Well I am going to take a shot at Monster Mud. I hope it works out. I will be making a very large tombstone and covering this...


----------



## Bone Dancer (Oct 7, 2005)

Keep us posted on your progress and don't forget to take pictures as you go.
I have heard it is a bit messy to work with and heavy. I am wondering if you will need more support under the garment to hold the body shape. Chicken wire, maybe.


----------



## Devil (Nov 10, 2008)

Thats one picture I did not take but I have a painter-suit packed out to give it more body.


----------



## RoxyBlue (Oct 6, 2008)

We haven't taken the plunge into monster mud yet, so we always enjoy seeing how other folks handle it. How will the figure be placed relative to the tombstone?


----------



## Wildcat (Nov 3, 2007)

Looks like a great start. I to have not taken the MM plunge yet. Hopefully soon.


----------



## Lunatic (Oct 3, 2006)

Looks great!


----------



## kprimm (Mar 14, 2009)

I Love monster mud, only your imagination can you hold you back when it comes to that stuff.


----------



## Bethene (Jan 19, 2008)

can't wait to see how this turns out , I have never done MM , but thinks it looks great when done!


----------



## Morbiddious (Mar 3, 2012)

Did you make the hands ? If so, how ? Thx and looking good so far.


----------



## dionicia (Aug 4, 2007)

Take your time with the monster mud. It will affect the way the fabric hangs on the statue big time. I agree with Bone Dancer on using chicken wire. You could use paper over the chicken wire so you can't see it through the fabric as much.


----------



## IMU (Apr 8, 2009)

Looking good so far.

MM is heavy and if you do use chicken wire, I'd cover it with paper first before adding the fabric. It will help "hide" the chicken wire pattern under the fabric.

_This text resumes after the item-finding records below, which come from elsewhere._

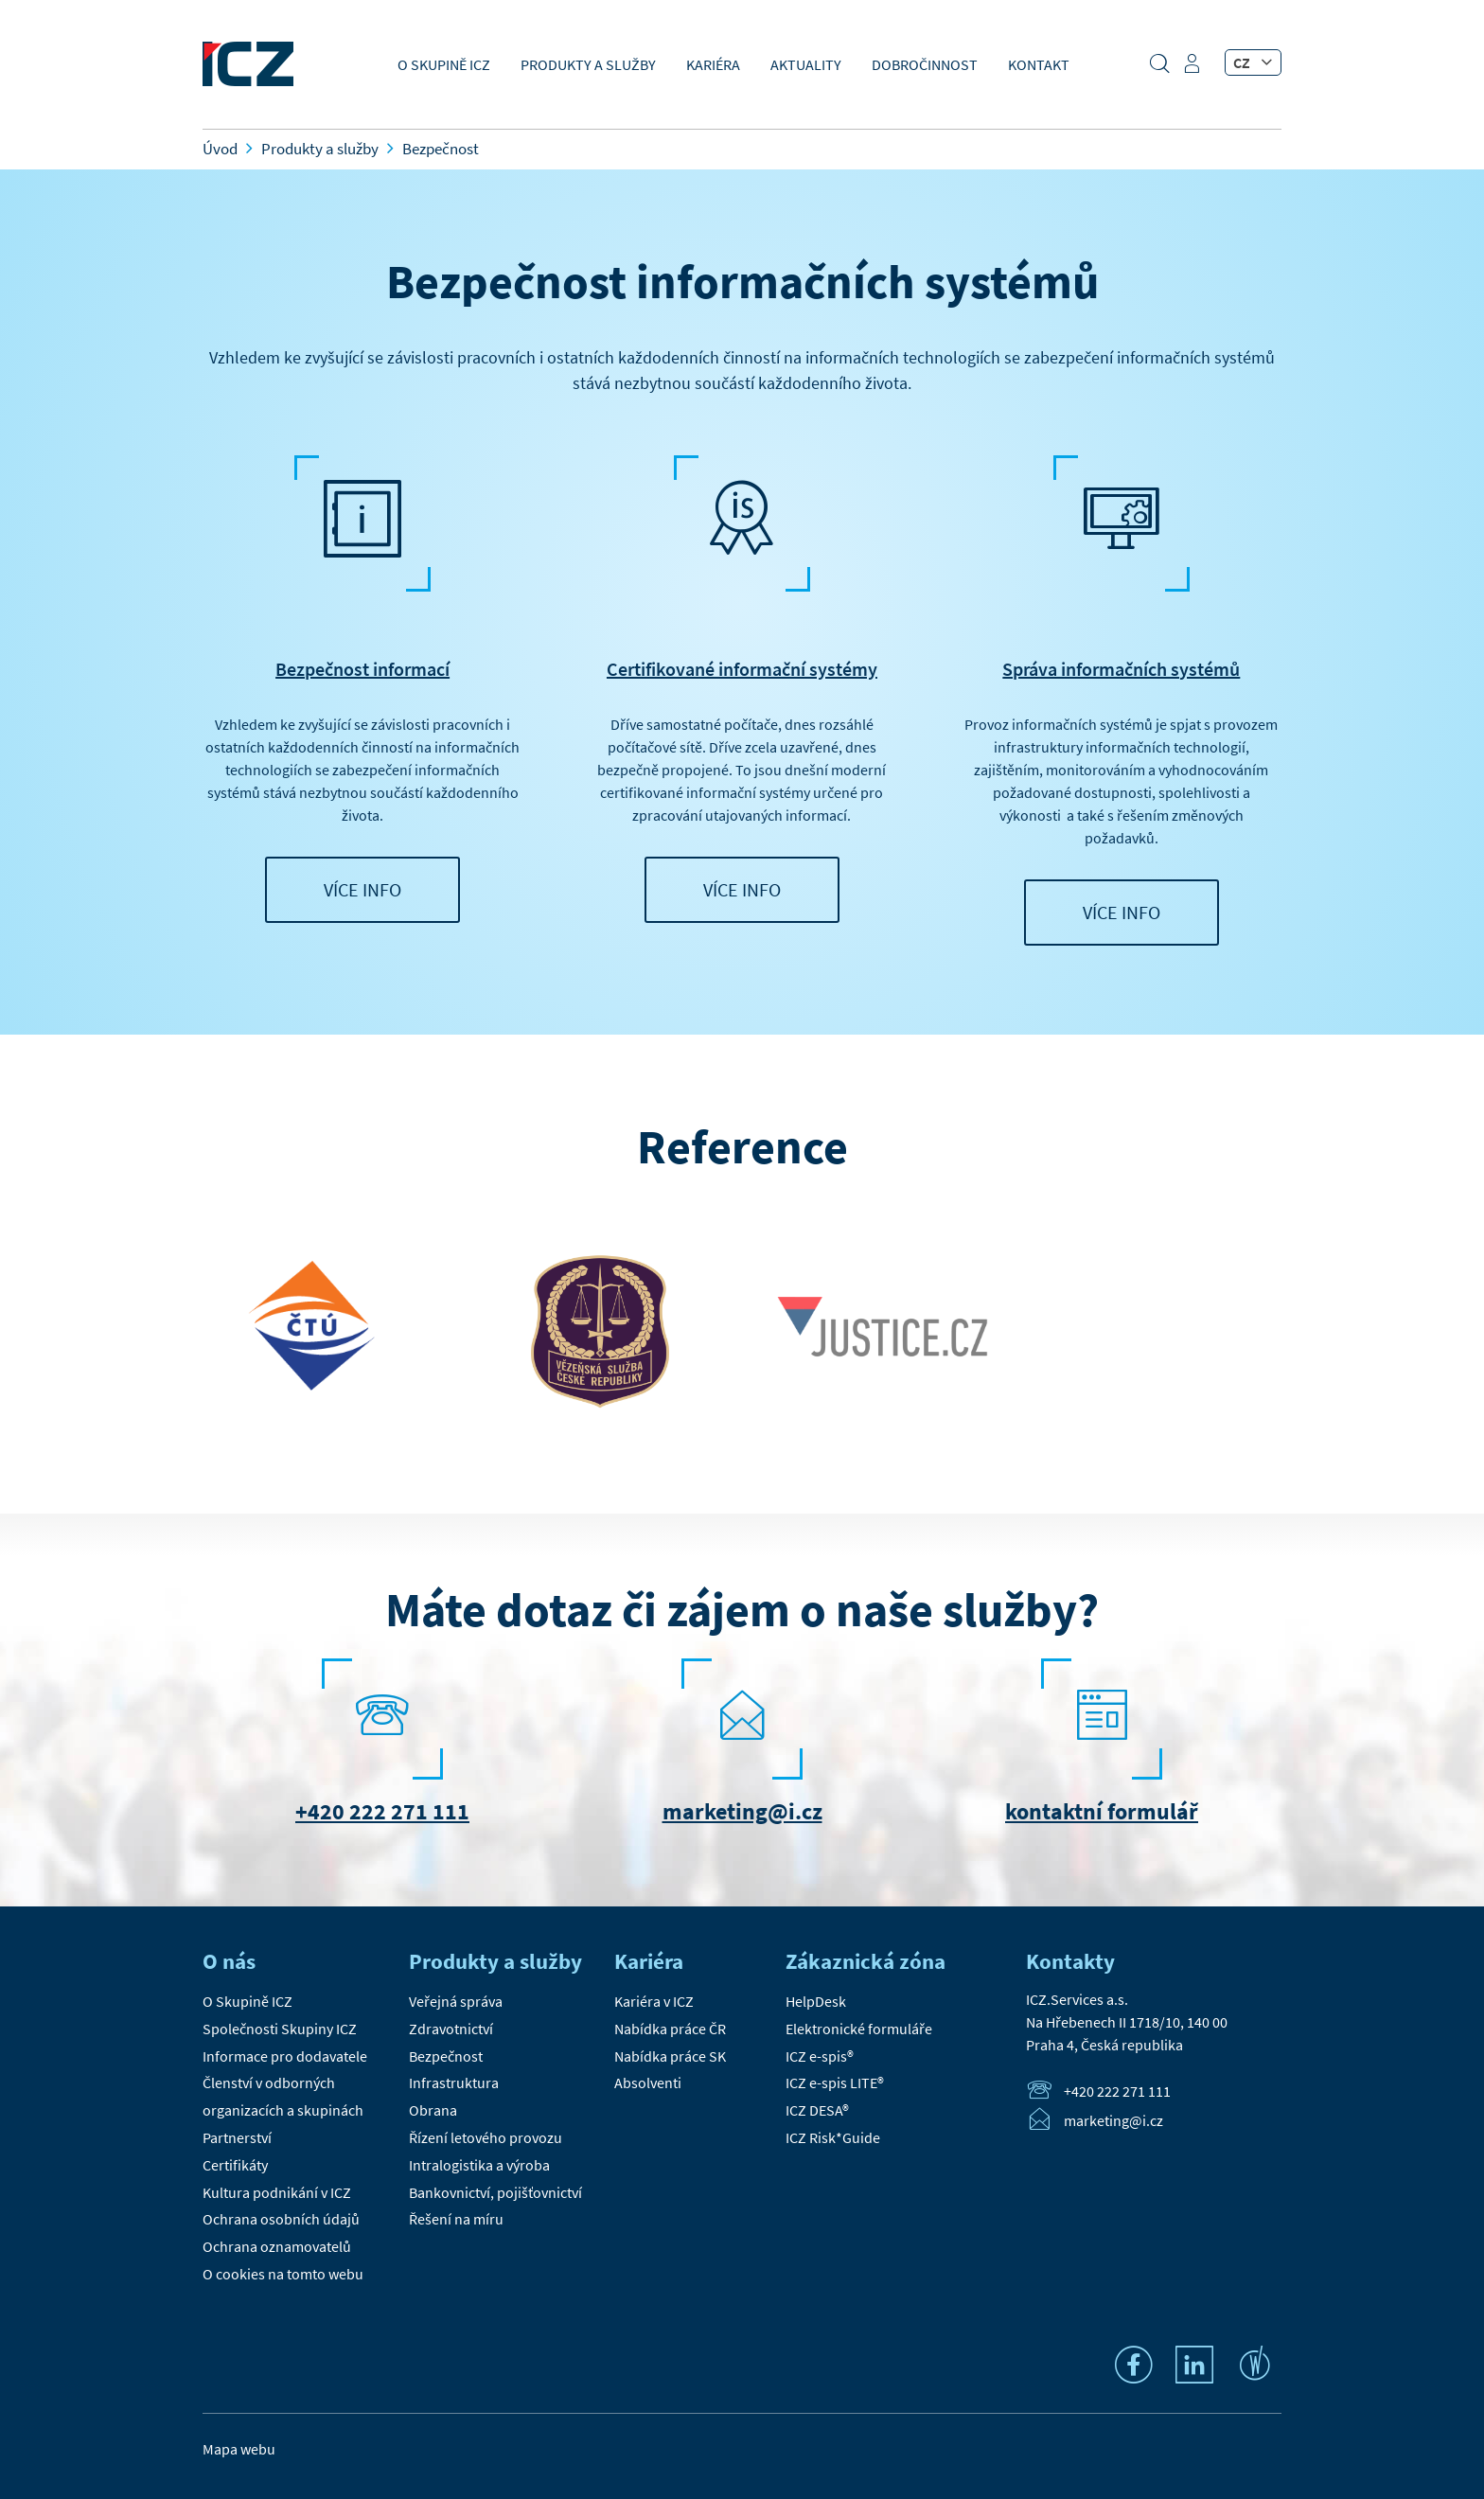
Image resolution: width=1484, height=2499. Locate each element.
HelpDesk (816, 2001)
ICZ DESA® (817, 2109)
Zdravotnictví (451, 2028)
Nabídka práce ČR (670, 2028)
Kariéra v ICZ (654, 2001)
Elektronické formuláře (859, 2028)
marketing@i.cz (742, 1811)
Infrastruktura (454, 2082)
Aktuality (805, 64)
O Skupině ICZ (444, 64)
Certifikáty (235, 2164)
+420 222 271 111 (382, 1811)
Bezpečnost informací (362, 669)
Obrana (433, 2109)
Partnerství (237, 2137)
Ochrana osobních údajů (281, 2218)
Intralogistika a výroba (479, 2164)
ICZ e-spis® (820, 2056)
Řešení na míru (456, 2218)
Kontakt (1038, 64)
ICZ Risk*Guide (833, 2137)
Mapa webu (239, 2448)
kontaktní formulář (1101, 1811)
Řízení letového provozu (485, 2137)
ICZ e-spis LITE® (835, 2082)
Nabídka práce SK (670, 2056)
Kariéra (713, 64)
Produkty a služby (588, 64)
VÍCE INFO (362, 889)
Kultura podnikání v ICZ (277, 2192)
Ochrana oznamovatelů (277, 2246)
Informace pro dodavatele (285, 2056)
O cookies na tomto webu (283, 2273)
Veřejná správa (456, 2001)
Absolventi (647, 2082)
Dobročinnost (925, 64)
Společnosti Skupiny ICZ (280, 2028)
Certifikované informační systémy (742, 669)
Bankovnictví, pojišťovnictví (495, 2192)
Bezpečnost (446, 2056)
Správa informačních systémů (1121, 669)
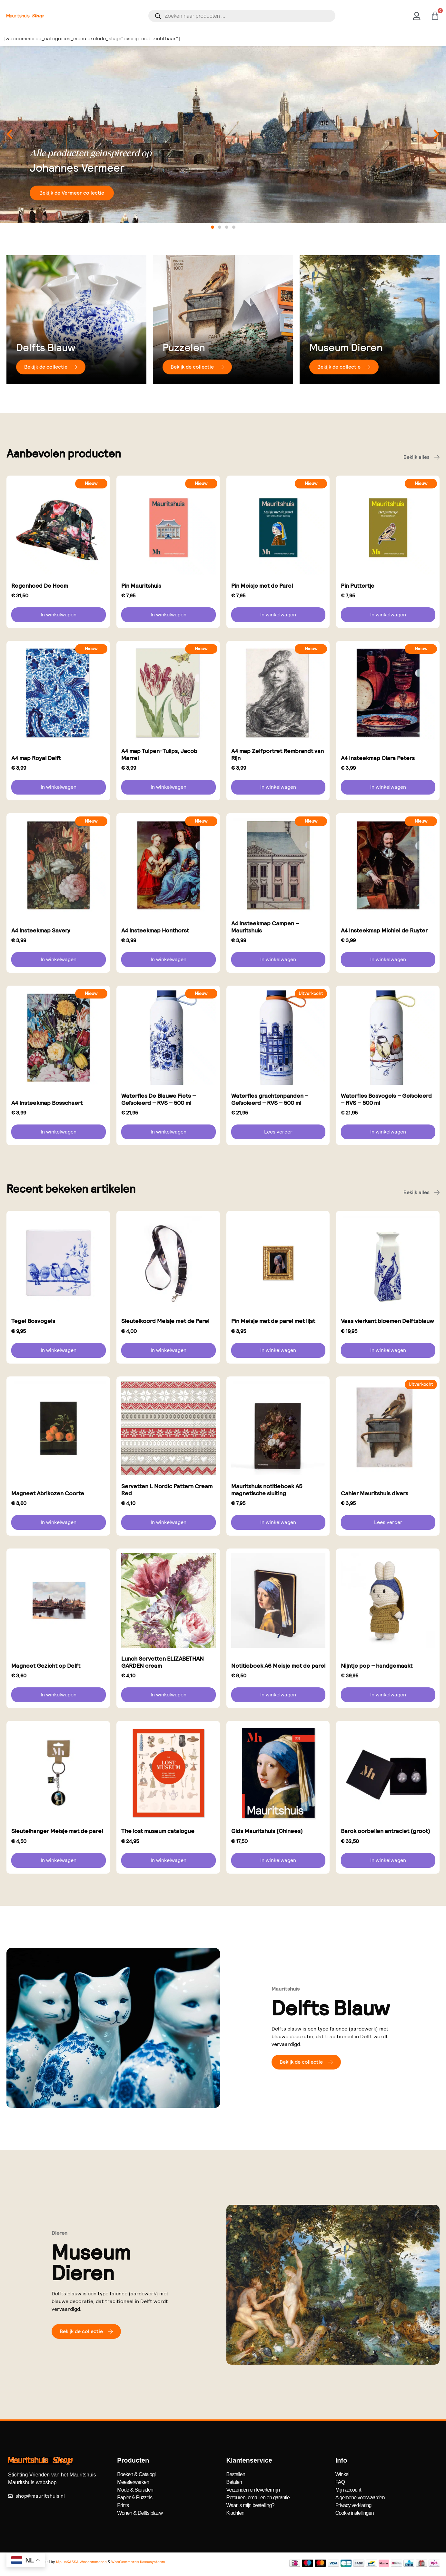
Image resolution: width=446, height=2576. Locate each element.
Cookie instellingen (354, 2513)
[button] (9, 134)
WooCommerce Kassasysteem (138, 2561)
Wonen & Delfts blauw (140, 2513)
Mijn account (348, 2490)
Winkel (342, 2474)
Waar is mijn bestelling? (250, 2505)
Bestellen (235, 2474)
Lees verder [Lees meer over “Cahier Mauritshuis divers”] (388, 1522)
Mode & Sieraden (135, 2490)
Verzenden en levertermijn (253, 2490)
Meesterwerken (133, 2482)
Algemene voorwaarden (360, 2497)
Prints (123, 2505)
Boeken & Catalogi (136, 2474)
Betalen (234, 2482)
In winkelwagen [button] (58, 614)
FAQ (340, 2482)
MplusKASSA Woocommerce (81, 2561)
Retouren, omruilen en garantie (258, 2497)
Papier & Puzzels (134, 2497)
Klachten (235, 2513)
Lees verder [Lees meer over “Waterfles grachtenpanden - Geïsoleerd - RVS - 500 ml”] (278, 1131)
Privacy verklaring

Well, if we would have made it to the M&T a few months back like we planned before the storm hit I could have given you a little lesson on MM. :googly:


----------



## fick209 (Aug 31, 2009)

I like your idea. Good luck with the MM, look forward to update pics of this project!


----------



## HauntArmada (Mar 16, 2012)

What I've been using instead of Monster Mud lately, is mortar mix. I mix it up with some sand, mortar pigment, and sometimes sawdust for variations in texture, and then spray it on my props with a drywall hopper gun. It turns out pretty cool. It really isn't any heavier than MM, you can adjust the spray pattern to get different textures. And if you're planning on using it outside over a longer period, you don't have to seal it with polyurethane like you do with MM. I like to throw a couple coats on at least, though. If it's too thin it tends to crack.


----------